Sebuah riwayat pernah menjelaskan tentang pengutusan Muadz ke Yaman, logika zakat digambarkan sebagai harta yang diambil dari yang mampu dan dikembalikan kepada yang membutuhkan. Dengan kata lain, zakat bukan dana serbaguna, melainkan amanah yang memiliki pemilik sosial yang jelas.
Pada konteks ini, negara pun mengakui batasan tersebut sebagaimana tertuang dalam Undang-Undang Nomor 23 Tahun 2011, di mana pengelolaan zakat berasaskan syariat, amanah, kemanfaatan, keadilan, kepastian hukum, terintegrasi, dan akuntabilitas. Dari sudut pandang tata kelola, hal ini berarti zakat harus ditata sebagai hak mustahik yang dipastikan tepat sasaran dan dapat diaudit, bukan sebagai penambal belanja publik.
Di titik ini, pelajaran administrasi publik tentang pengelolaan organisasi menjadi relevan, justru karena polemik zakat dan MBG pada dasarnya adalah soal batas fungsi, batas mandat, dan batas pertanggungjawaban. Dalam tradisi administrasi publik klasik, Luther Gulick (1937) merumuskan kerja mengelola organisasi melalui fungsi manajerial POSDCORB, yakni planning, organizing, staffing, directing, coordinating, reporting, dan budgeting.
Dua kata terakhir, reporting dan budgeting, adalah ujian paling nyata ketika dana publik, dana filantropi, dan dana keagamaan mulai bersinggungan dalam satu program.

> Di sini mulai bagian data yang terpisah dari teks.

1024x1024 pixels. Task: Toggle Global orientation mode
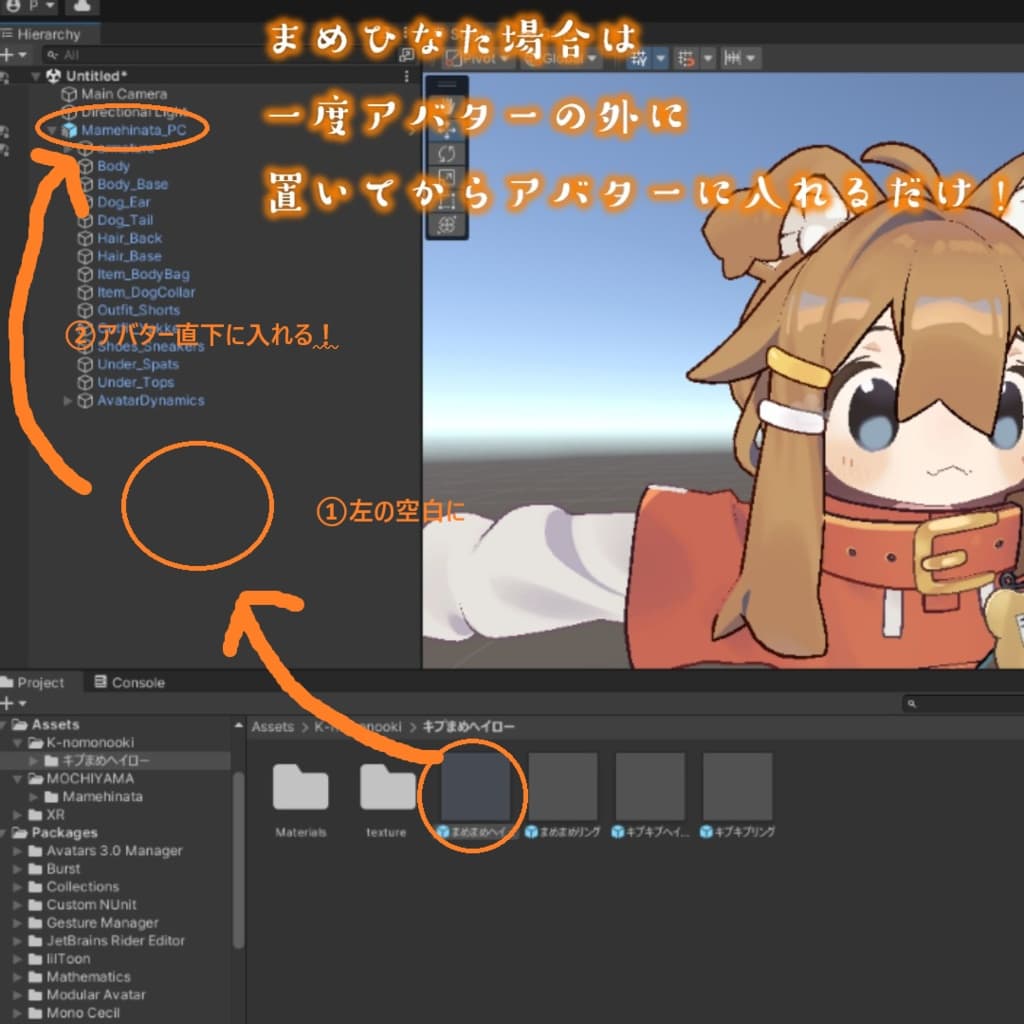[x=560, y=59]
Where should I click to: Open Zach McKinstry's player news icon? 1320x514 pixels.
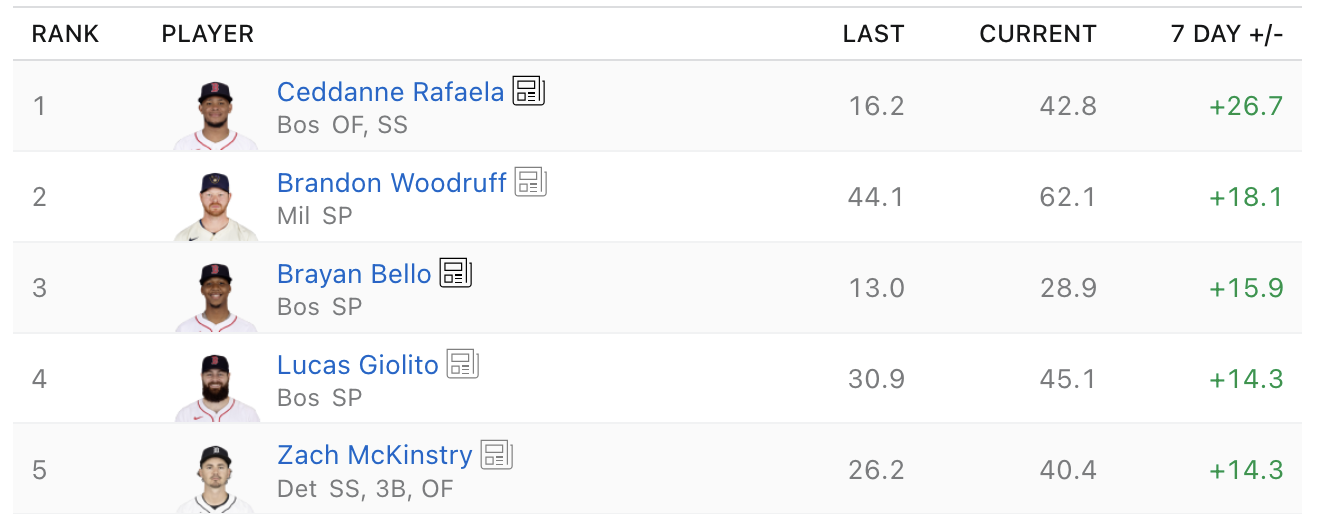497,456

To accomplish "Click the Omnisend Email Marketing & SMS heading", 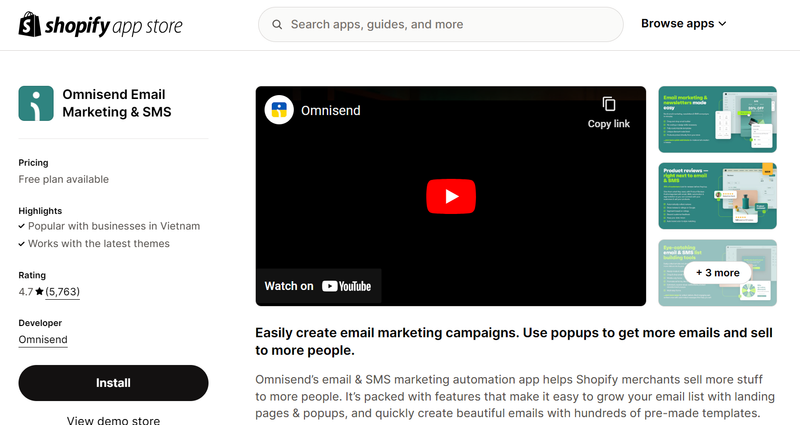I will pos(116,104).

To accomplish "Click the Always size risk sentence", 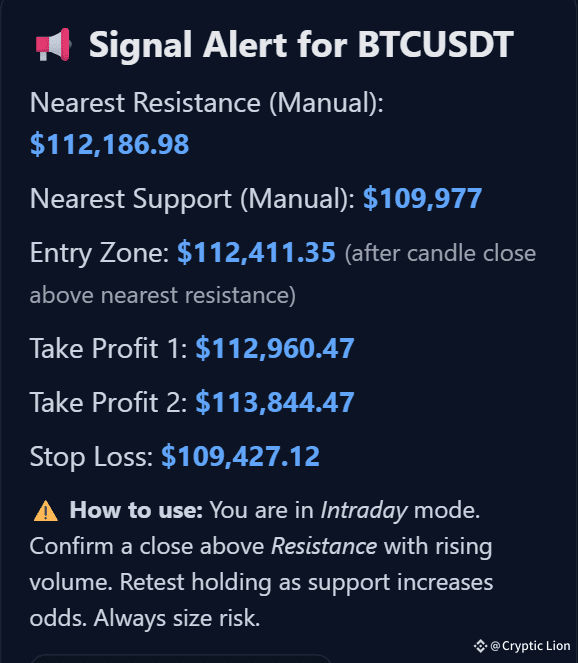I will 177,619.
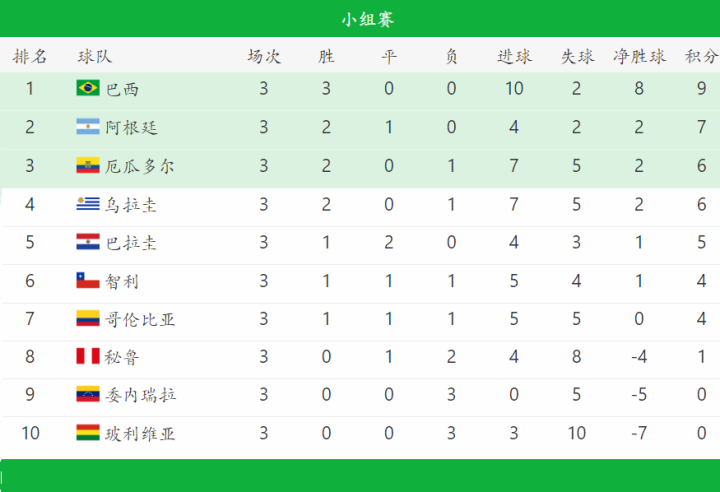Click the Peru flag icon
Image resolution: width=720 pixels, height=492 pixels.
point(88,356)
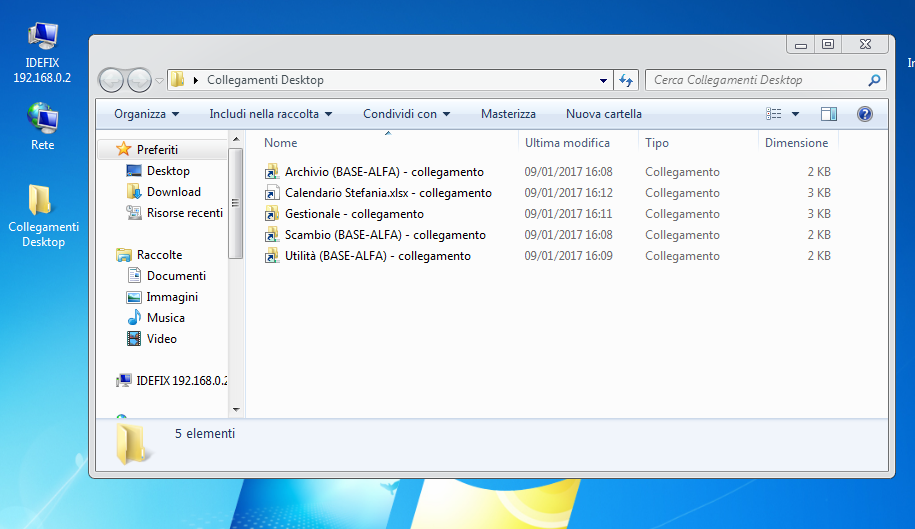The height and width of the screenshot is (529, 915).
Task: Click the Masterizza button
Action: coord(508,114)
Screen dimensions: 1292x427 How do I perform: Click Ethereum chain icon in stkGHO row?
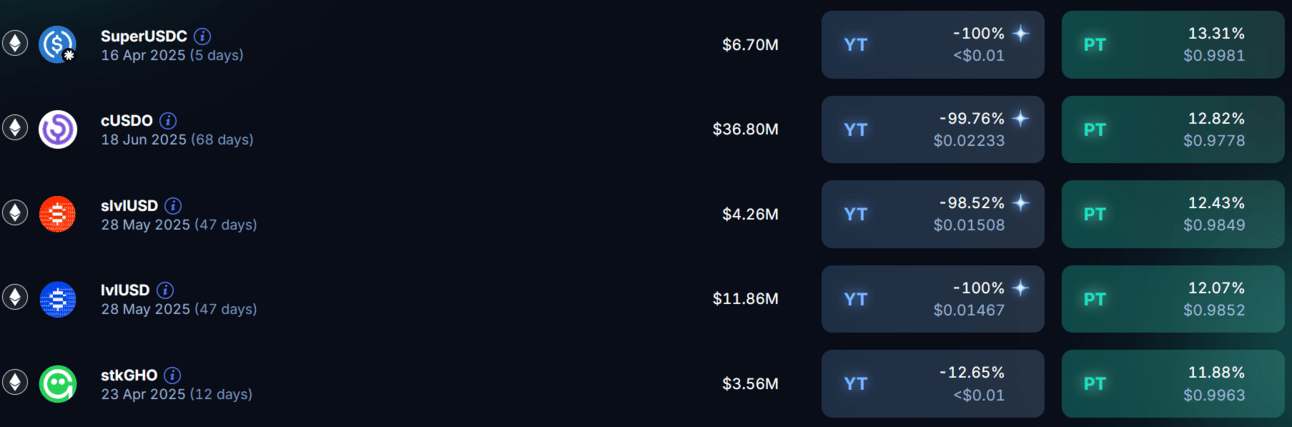click(x=14, y=383)
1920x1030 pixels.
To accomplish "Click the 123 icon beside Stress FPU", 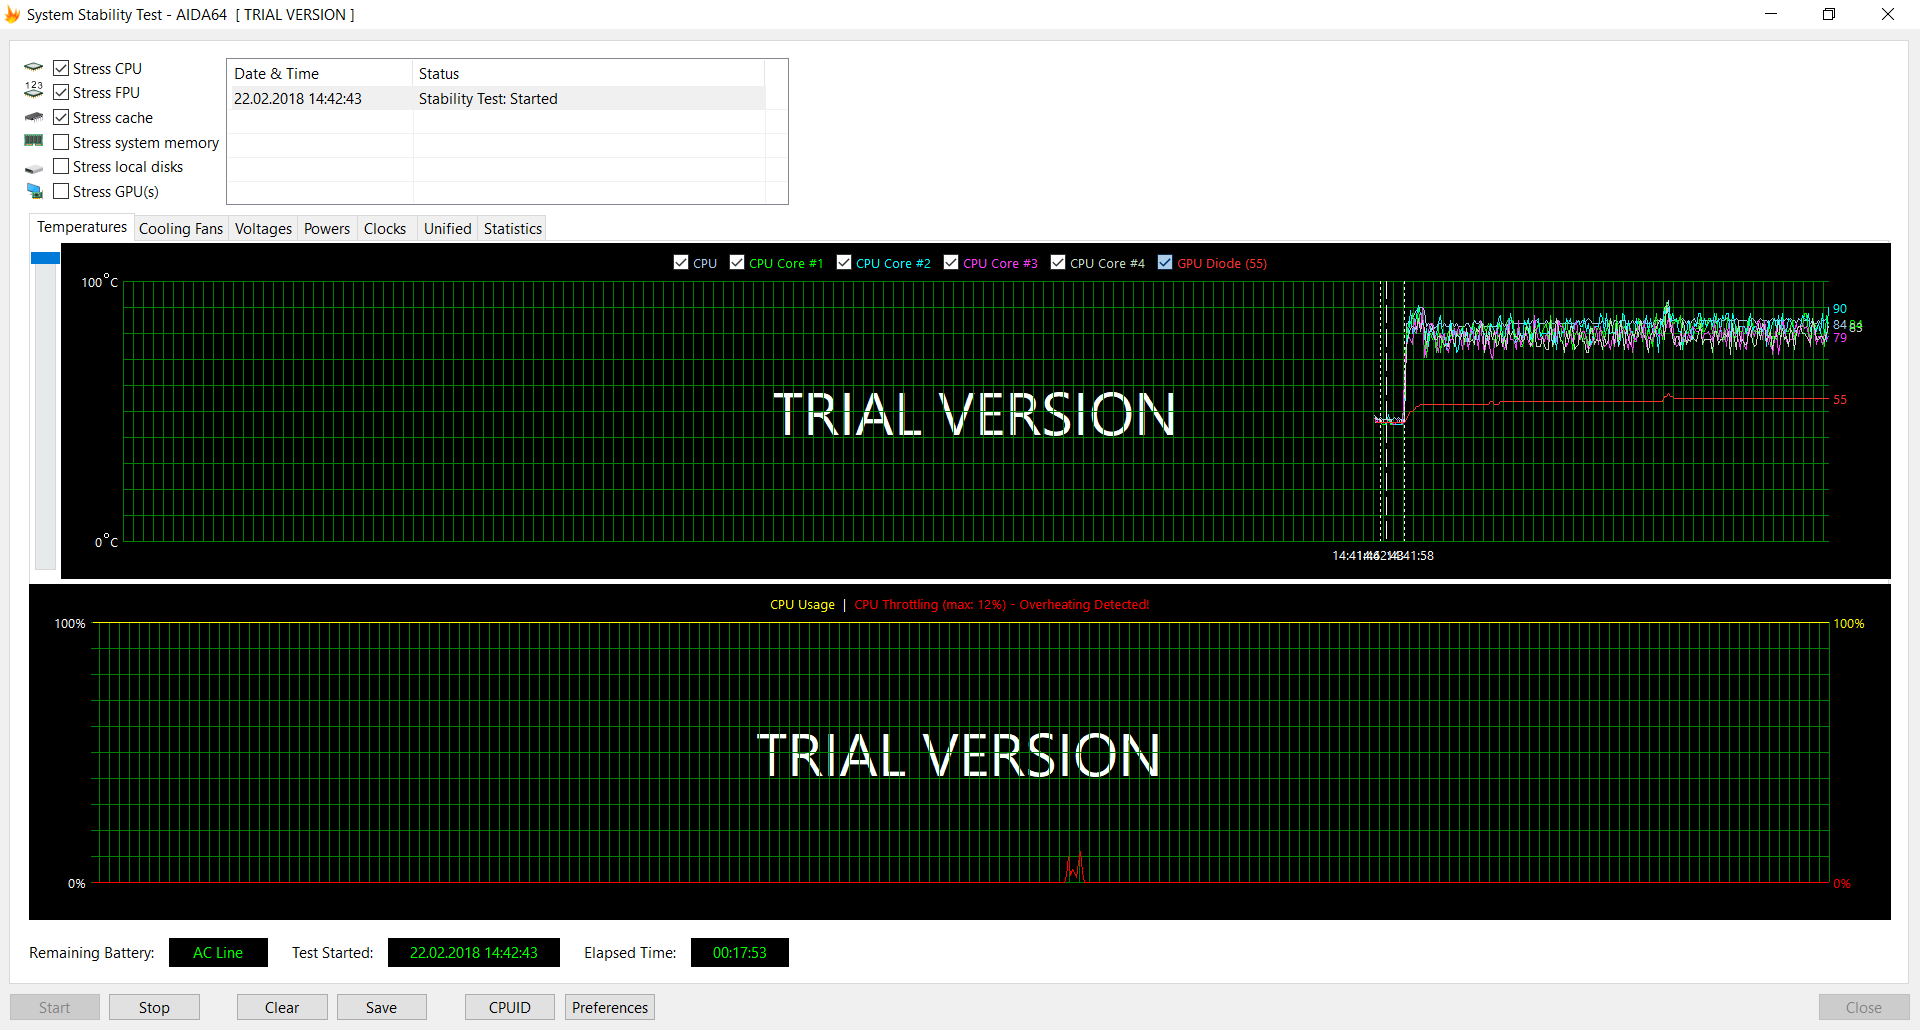I will click(x=34, y=91).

Ketika sumber dana bercampur tanpa pagar desain, pelaporan menjadi kabur, penganggaran menjadi silang, dan organisasi pelaksana akan gamang menjawab pertanyaan paling sederhana dari publik, terkait uang ini milik siapa, dipakai untuk siapa, diaudit oleh siapa, dan dipertanggungjawabkan dengan standar apa.